There's so much crap spewing about this tiered internet stuff when it really should be fairly simple. Anyone who knows anything about economics knows that GDP = C + I + G + NX. I'm guessing that ISPs plan to get almost all of this potential "tiered income" from C, or Consumer. In particular, they want to charge the consumer without the consumer having any choice; isn't this along the same lines of a monopoly? Microsoft is disliked because it effectively denies many people a choice in what software they use.
Since I am paying for bandwidth (the company pays for it because I pay them), I want to choose how it's used. Isn't this economics 101?
Regarding 911 calls to VOIP -- isn't the problem here that the ISPs don't guarantee any sort of minimum bandwidth/latency combination to the ordinary home?
Most systems right now ignore the QoS state of packets --- everything get's shipped down the pipe - no priority assigned - don't care if it's a WWW GET or a VOIP call - everything goes together as 'best effort'.
QoS was developed to resolve the issue that some protocols are latency sensative and others are not. In general it has NOT been implimented.
What I see here is that the ISPs are saying they are willing to impliment QoS for people who pay extra for it. I have seen a few comments comparing the tiered/open internet to FEDEX/USPS. That works in the sense that you pay extra to have FEDEX deliver something faster. The thing is, you actually pay for the company to DO something. In this case, you are paying the company to NOT do something.
If QoS is implimented as envisioned originally (RFC2386), every protocol has a priority, some like ftp, html, email, etc are best effort - it doesn't matter if it's delayed a few mSec or not - others like Streaming video and VOIP are high priority - latency kills there. The protocols for QoS are supposed to recognize the QoS state - either through a QoS value in the packet or through protocol recognition based on packet filtering - and route accordingly.
If an ISP is going to impliment QoS, it has to impliment QoS network wide - it's not a piecemeal item due to the fact it requires some advanced knowledge of 'best route' implimentations. In order to make the tiered internet being discussed, some form of packet filtering will have to be implimented to diferentiate the corperations sending the data and determining if they have in fact paid for QoS. This can be a peer point interface where the QoS is rewritten or a 'per hop' determination at the routers.
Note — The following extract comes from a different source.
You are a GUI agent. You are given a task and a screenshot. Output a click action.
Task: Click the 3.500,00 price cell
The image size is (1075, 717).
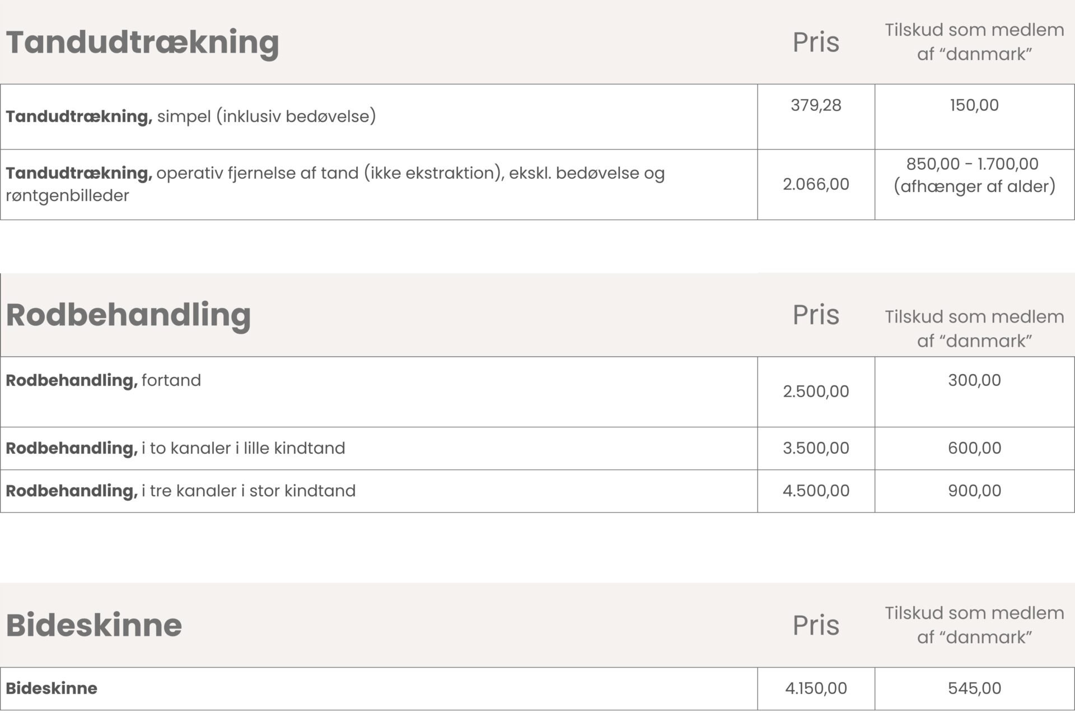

So what exactly are you paying the company for? They have implimented the QOS protocols already, you are paying for them to not filter out your QoS. Even better, since I can't see the ISP's paying each other for the service, you will probably have to pay every ISP to not filter you. It is after all a network. Just because Qwest shoves you through at high priority because you paid them to does not mean AT&T will unless you pay them also.
Let's move on to the next stage. This is what most people are quoting the Backbone providers as saying, "if you pay us, we will mark all all of your packets as priority QoS." OK, well that's spiffy, not only are you charging me more to run things through your network with no garantee that the next network will abide by your QoS, but you have just destroyed the whole purpose of QoS because now the VOIP and HTML are running at the same QoS again. You get more money to provide exactly the same service you just had.
What doesn't work:
- Charging for QoS without making some arrangement to make sure that QoS will be honored throughout the network.
- Implimenting QoS based on Source not Protocol
What will work:(assuming network wide honoring of QoS protocols.)- Charging more for raw bandwidth after Implimenting QoS.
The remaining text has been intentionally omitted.